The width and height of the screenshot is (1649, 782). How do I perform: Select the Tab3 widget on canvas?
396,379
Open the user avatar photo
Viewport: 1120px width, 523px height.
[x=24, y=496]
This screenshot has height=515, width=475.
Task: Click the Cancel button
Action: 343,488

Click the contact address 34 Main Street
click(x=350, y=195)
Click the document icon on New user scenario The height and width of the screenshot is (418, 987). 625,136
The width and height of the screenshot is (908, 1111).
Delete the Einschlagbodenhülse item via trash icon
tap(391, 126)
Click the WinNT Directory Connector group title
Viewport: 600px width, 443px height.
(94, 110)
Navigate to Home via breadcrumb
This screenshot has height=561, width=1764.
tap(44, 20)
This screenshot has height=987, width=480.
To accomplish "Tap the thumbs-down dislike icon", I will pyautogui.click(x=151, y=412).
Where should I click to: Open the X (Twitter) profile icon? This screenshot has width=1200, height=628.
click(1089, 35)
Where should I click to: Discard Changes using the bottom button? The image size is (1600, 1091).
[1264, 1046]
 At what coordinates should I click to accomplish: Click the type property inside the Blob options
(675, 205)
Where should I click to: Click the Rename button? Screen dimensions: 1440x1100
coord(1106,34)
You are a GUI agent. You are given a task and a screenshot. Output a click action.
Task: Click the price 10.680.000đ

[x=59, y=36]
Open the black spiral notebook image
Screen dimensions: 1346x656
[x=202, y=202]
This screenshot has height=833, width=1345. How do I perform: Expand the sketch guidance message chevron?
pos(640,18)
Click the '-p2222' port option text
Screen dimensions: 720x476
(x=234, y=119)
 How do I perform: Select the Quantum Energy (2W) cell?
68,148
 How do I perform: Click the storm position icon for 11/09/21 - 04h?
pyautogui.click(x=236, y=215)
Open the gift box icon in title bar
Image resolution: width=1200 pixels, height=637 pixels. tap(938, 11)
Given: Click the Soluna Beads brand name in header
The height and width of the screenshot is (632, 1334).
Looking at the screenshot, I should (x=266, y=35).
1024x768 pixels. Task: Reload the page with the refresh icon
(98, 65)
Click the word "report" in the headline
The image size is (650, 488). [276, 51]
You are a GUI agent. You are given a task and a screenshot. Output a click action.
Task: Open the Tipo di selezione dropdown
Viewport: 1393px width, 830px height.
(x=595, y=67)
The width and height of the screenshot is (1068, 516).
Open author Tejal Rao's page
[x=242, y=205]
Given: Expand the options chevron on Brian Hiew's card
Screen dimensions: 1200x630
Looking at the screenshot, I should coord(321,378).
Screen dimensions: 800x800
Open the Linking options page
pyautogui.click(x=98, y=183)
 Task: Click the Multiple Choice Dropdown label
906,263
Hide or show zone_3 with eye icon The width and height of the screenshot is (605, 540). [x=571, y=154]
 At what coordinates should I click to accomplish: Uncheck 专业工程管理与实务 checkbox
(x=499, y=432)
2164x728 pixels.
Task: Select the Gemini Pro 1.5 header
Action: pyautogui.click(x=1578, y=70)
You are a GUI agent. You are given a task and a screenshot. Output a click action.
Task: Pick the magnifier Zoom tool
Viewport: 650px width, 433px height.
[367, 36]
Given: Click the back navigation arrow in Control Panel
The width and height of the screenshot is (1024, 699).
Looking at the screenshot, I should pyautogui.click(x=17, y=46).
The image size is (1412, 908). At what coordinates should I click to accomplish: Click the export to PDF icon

------------------------------------------------------------------------

Take the material above and set it down again exactly.

Solved problem.
The width and height of the screenshot is (1649, 782). How do I perform: Select the Tab3 widget on canvas?
396,379
Open the user avatar photo
Viewport: 1120px width, 523px height.
[x=24, y=496]
This screenshot has height=515, width=475.
Task: Click the Cancel button
Action: 343,488

Click the contact address 34 Main Street
click(x=350, y=195)
Click the document icon on New user scenario The height and width of the screenshot is (418, 987). 625,136
The width and height of the screenshot is (908, 1111).
Delete the Einschlagbodenhülse item via trash icon
tap(391, 126)
Click the WinNT Directory Connector group title
Viewport: 600px width, 443px height.
(94, 110)
Navigate to Home via breadcrumb
This screenshot has height=561, width=1764.
tap(44, 20)
This screenshot has height=987, width=480.
To accomplish "Tap the thumbs-down dislike icon", I will pyautogui.click(x=151, y=412).
Where should I click to: Open the X (Twitter) profile icon? This screenshot has width=1200, height=628.
click(1089, 35)
Where should I click to: Discard Changes using the bottom button? The image size is (1600, 1091).
[1264, 1046]
 At what coordinates should I click to accomplish: Click the type property inside the Blob options
(675, 205)
Where should I click to: Click the Rename button? Screen dimensions: 1440x1100
coord(1106,34)
You are a GUI agent. You are given a task and a screenshot. Output a click action.
Task: Click the price 10.680.000đ

[x=59, y=36]
Open the black spiral notebook image
Screen dimensions: 1346x656
[x=202, y=202]
This screenshot has height=833, width=1345. How do I perform: Expand the sketch guidance message chevron?
pos(640,18)
Click the '-p2222' port option text
Screen dimensions: 720x476
(x=234, y=119)
 How do I perform: Select the Quantum Energy (2W) cell?
68,148
 How do I perform: Click the storm position icon for 11/09/21 - 04h?
pyautogui.click(x=236, y=215)
Open the gift box icon in title bar
Image resolution: width=1200 pixels, height=637 pixels. tap(938, 11)
Given: Click the Soluna Beads brand name in header
The height and width of the screenshot is (632, 1334).
Looking at the screenshot, I should (x=266, y=35).
1024x768 pixels. Task: Reload the page with the refresh icon
(98, 65)
Click the word "report" in the headline
The image size is (650, 488). [276, 51]
You are a GUI agent. You are given a task and a screenshot. Output a click action.
Task: Open the Tipo di selezione dropdown
Viewport: 1393px width, 830px height.
(x=595, y=67)
The width and height of the screenshot is (1068, 516).
Open author Tejal Rao's page
[x=242, y=205]
Given: Expand the options chevron on Brian Hiew's card
Screen dimensions: 1200x630
Looking at the screenshot, I should coord(321,378).
Screen dimensions: 800x800
Open the Linking options page
pyautogui.click(x=98, y=183)
 Task: Click the Multiple Choice Dropdown label
906,263
Hide or show zone_3 with eye icon The width and height of the screenshot is (605, 540). [x=571, y=154]
 At what coordinates should I click to accomplish: Uncheck 专业工程管理与实务 checkbox
(x=499, y=432)
2164x728 pixels.
Task: Select the Gemini Pro 1.5 header
Action: pyautogui.click(x=1578, y=70)
You are a GUI agent. You are given a task and a screenshot. Output a click action.
Task: Pick the magnifier Zoom tool
Viewport: 650px width, 433px height.
[367, 36]
Given: Click the back navigation arrow in Control Panel
The width and height of the screenshot is (1024, 699).
Looking at the screenshot, I should pyautogui.click(x=17, y=46).
The image size is (1412, 908). At what coordinates should I click to accomplish: Click the export to PDF icon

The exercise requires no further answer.